Visceral observations regarded as malformations were limited to single occurrences of anophthalmia in one foetus each of the low and mid dose group, cleft palate and dilated brain ventricles in the 100 mg/kg bw/d group and two occurrences of folded retina in the control group. Visceral variations included a single or low incidence of dilated renal pelves, distended ureters and/or convoluted ureter.
Skeletal observations regarded as malformations were limited to multiple skull bones malformed in one foetus of the 100 mg/kg bw/d group, short pubis in one foetus of the 1000 mg/kg bw/d group and one less presacral vertebrae in one foetus of the control, two foetuses in the low dose and one foetus in the high dose groups. Skeletal variations were observed throughout the groups and consisted primarily of hypoplastic, misshapen or unossified stemebrae, hypoplastic skull bones or pubis and rudimentary or misshapen ribs.
In summary and without a clear pattern of response, all malformations were considered incidental and not to be treatment-related. Statistically significant differences in incidences of variations were limited to a decrease in hypoplastic skull bones of the mid dose group and a decrease in unossified stemebrae of the high dose group compared with controls.

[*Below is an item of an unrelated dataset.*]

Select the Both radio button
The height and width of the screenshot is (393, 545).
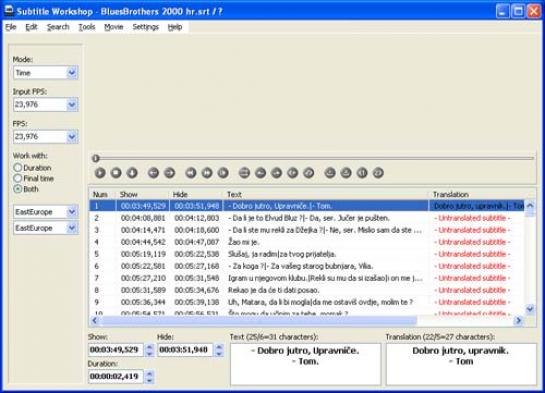coord(17,189)

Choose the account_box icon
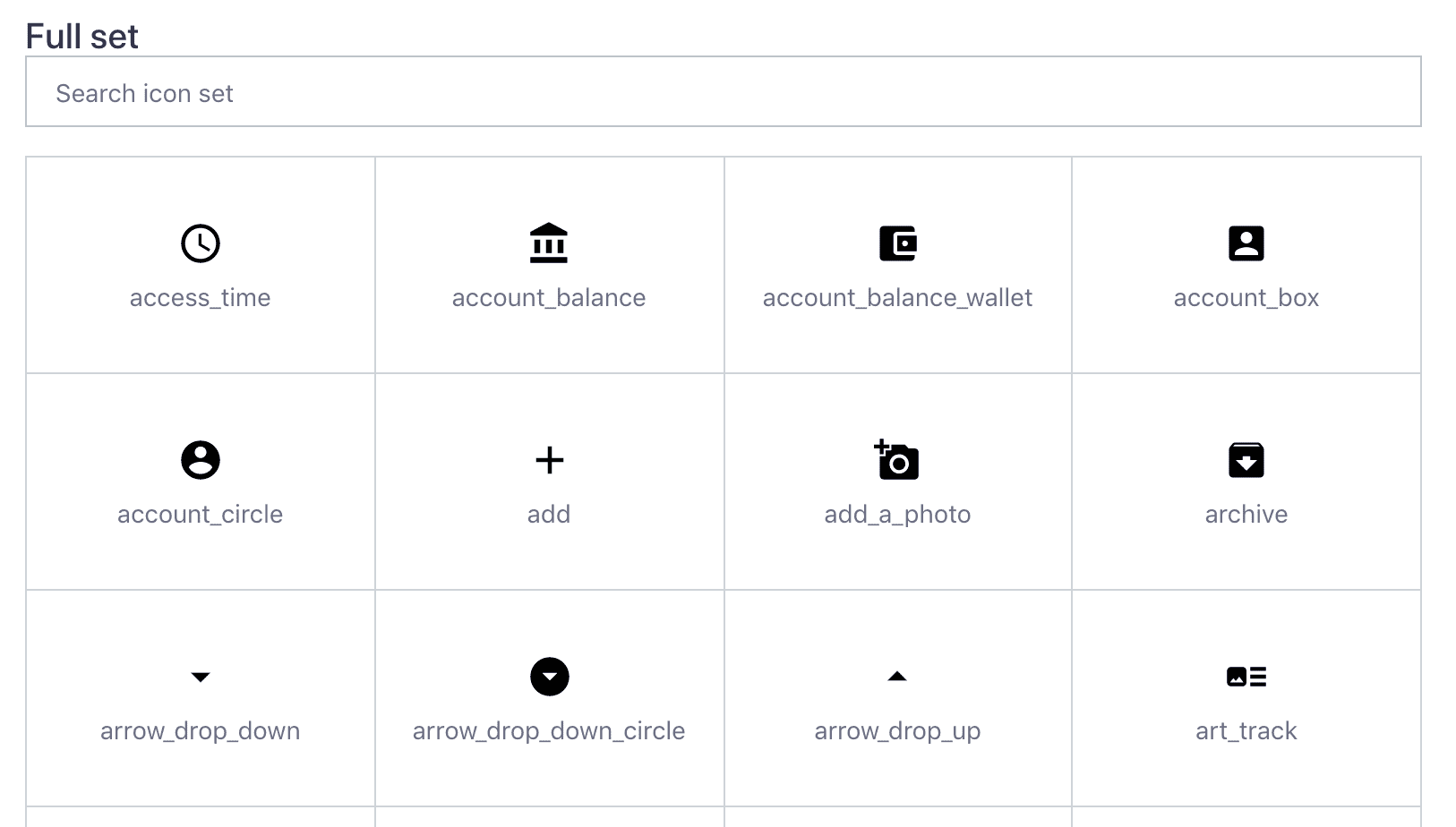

All variations were of no biological importance.

Skeletal ossification:
There were no statistically significant differences in mean ossification sites between treated and control groups.

Dose descriptor:

NOAEL

Effect level:

>= 1 000 mg/kg bw/day (actual dose received)

Based on:

test mat.

Sex:

male/female

Basis for effect level:

other: developmental toxicity

Abnormalities:

not specified

Developmental effects observed:

not specified

Table 1: Litter data and fetal body weight

 

	Control	dose groups [mg/kg bw/day]
		100	500	1000
No. of dams/litters examined	25	21	23	25
Mean no. of Corpora Lutea	16.8	16.8	17.7	16.8
	± 2.28	± 2.50	± 3.50	± 1.82
	n=25	n=20	n=23	n=25
Mean no. of Implantation Sites	15.76	15.9	16.09	15.52
	± 2.24	± 2.62	± 2.25	± 2.49
	n=25	n=21	n=23	n=25
Mean no. of resorptions	0.88	0.81	0.91	0.56
	± 1.05	± 1.29	± 1.12	± 0.82
	n=25	n=21	n=23	n=25
Pre-implantation loss [%]	5.7	6.7	8	7.7
	± 8.1	± 8.2	± 8.2	± 12.9
	n=25	n=20	n=23	n=25
Post-implantation loss per litter [%]	5.4	4.9	6	4.4
	± 6.4	± 7.7	± 7.3	± 6.4
	n=25	n=21	n=23	n=25
Mean no. of live fetuses	14.88	15.1	15.13	14.88
	± 2.19	± 2.64	± 2.46	± 2.64
	n=25	n=21	n=23	n=25
Mean no. of dead fetuses	0	0	0.04	0.08
			± 0.21	± 0.28
	n=25	n=21	n=23	n=25
Mean no. of female fetuses	7.72	7.48	8.04	7.8
	± 2.28	± 3.11	± 2.29	± 1.78
	n=25	n=21	n=23	n=25
Mean no. of male fetuses	7.16	7.62	7.09	7.08
	± 1.93	± 2.25	± 2.09	± 2.58
	n=25	n=21	n=23	n=25
Mean body weight (female fetuses) (g)	5.04	5.05	5.06	5.2
	± 0.44	± 0.32	± 0.46	± 0.37
	n=188	n=157	n=185	n=195
Mean body weight (male fetuses) (g)	5.33	5.27	5.39	5.44
	± 0.52	± 0.39	± 0.38	± 0.38
	n=175	n=160	n=163	n=177

Table 2: Fetal variations and malformations

 

	Control	dose groups [mg/kg bw/day]
		100	500	1000
No. of fetuses with external variations	0	0	0	0
	n=372	n=317	n=347	n=358
No. of fetuses with external malformations	0	1	3	0
	n=372	n=317	n=347	n=358
No. of fetuses with visceral or head variations	0	0	1	2
	n=187	n=161	n=173	n=186/187*
No. of fetuses with visceral or head malformations	2	2	1	0
	n=187	n=161	n=173	n=186/187*
No. of fetuses with skeletal variations	45	39	29	35
	n=185	n=156	n=176	n=185
No. of fetuses with skeletal malformations	1	3	0	2
	n=185	n=156	n=176	n=185

  

*186 visceral examinations performed, 187 head examinations performed

Conclusions:

The test substance was not considered embryotoxic under the conditions of this study. Accordingly, the maternal and developmental NOAELs were established at 1000 mg/kg bw/d under the conditions of this study. The results indicate that test substance was not a selective developmental toxicant and was not embryotoxic or teratogenic under the conditions of this study.